Die Rolle von China und Russland für den Bereich der Elektromobilität ist besonders groß. Was das für das Segment bedeutet und wo Chancen, aber auch Herausforderungen für Investoren liegen. Ein Gastbeitrag von Katja Filzek, Union Investment.

Die Dekarbonisierung des Transportbereichs ist ein entscheidender Faktor, um das Ziel der Klimaneutralität bis 2050 zu erreichen. Dafür stellt der Wechsel von Verbrennungsmotoren auf strombasierte Antriebssysteme einen wichtigen Baustein dar. In Europa, aber auch in Ländern wie China, hat sich die Nachfrage nach Electric Vehicles (EVs) in den letzten Jahren bereits spürbar erhöht.
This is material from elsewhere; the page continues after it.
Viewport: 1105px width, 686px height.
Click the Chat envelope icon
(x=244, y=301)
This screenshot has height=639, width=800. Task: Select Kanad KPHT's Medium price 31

Im Mittelpunkt des weiteren Ausbaus der Elektromobilität steht die Batterieproduktion. Durch den Ukraine-Krieg hat sich die Diskussion über die problematischen strategischen Abhängigkeiten verschärft, die es hier unter anderem zu China und Russland gibt. Die Bedeutung des Reichs der Mitte bei der Hochvoltbatterieherstellung war schon vor dem 24. Februar 2022 ein Thema, allerdings lag der Fokus eher auf ökologischen als auf geopolitischen Aspekten. Denn der chinesische Strommix ist noch immer durch einen hohen Anteil an fossilen Energieträgern wie etwa Kohle gekennzeichnet. Zwar hat Europa in den letzten Monaten den Grundstein zum Aufbau einer eigenen, CO2-ärmeren Batterieproduktion gelegt – vor allem in Spanien sowie in Ungarn und Polen. Auch die USA stehen in den Startlöchern. Die starke Abhängigkeit von China beendet dies vorerst aber noch nicht – die produzierte Menge ist schlicht zu gering. Schätzungen zufolge werden noch im Jahr 2025 rund 88 Prozent der in Europa verbauten Hochvoltbatterien aus dem Ausland stammen werden – und zwar vor allem aus China.
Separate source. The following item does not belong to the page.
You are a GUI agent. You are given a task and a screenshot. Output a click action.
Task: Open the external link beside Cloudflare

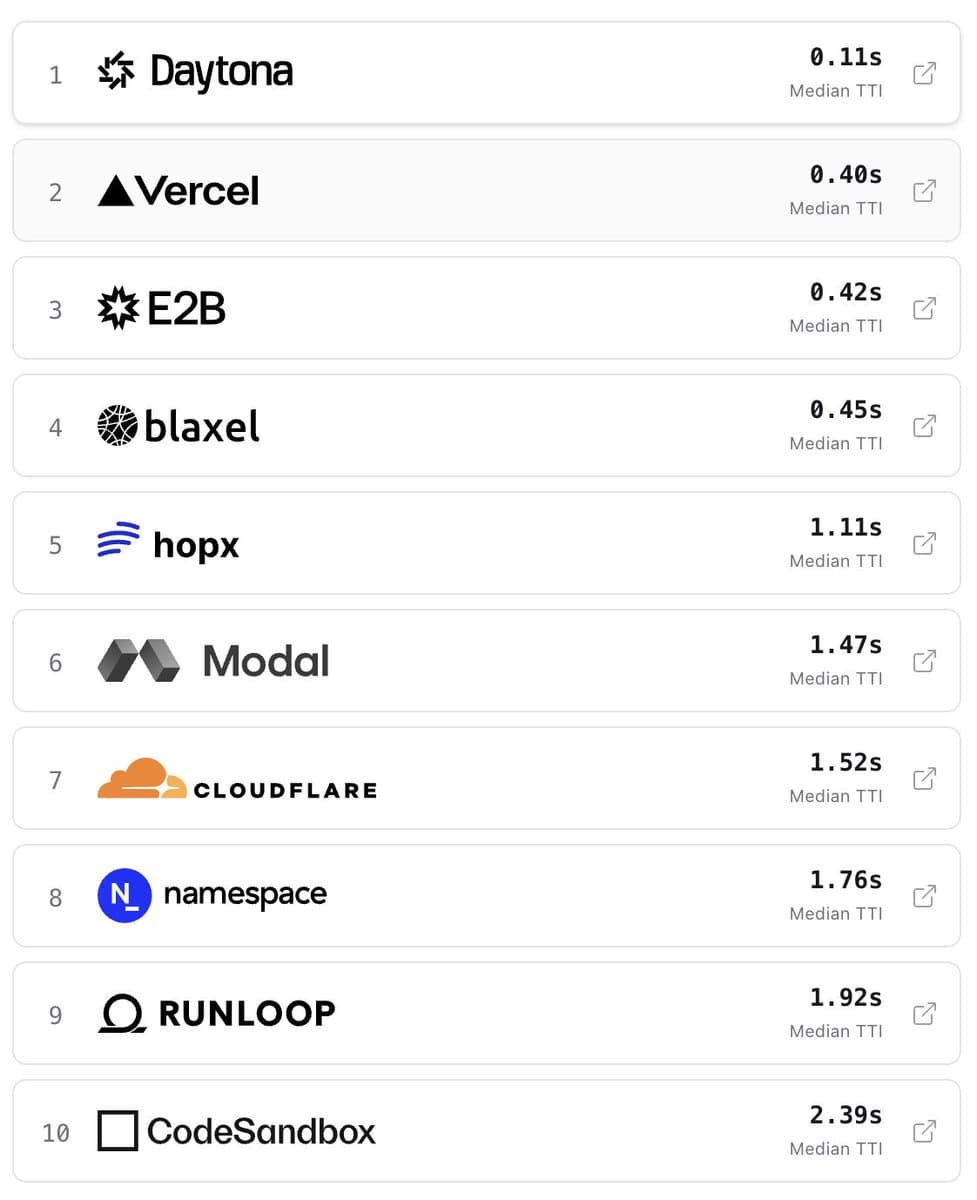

Die Abhängigkeit von chinesischen Batterien wurde von Politikern – und auch von Konsumenten – zugunsten des weltweiten Ausbaus und Erfolgs der Elektromobilität notgedrungen akzeptiert. Durch den Ukraine-Krieg rücken nun weitere Problemfelder in den Mittelpunkt öffentlicher Debatten – und die haben nicht zuletzt mit Russland zu tun.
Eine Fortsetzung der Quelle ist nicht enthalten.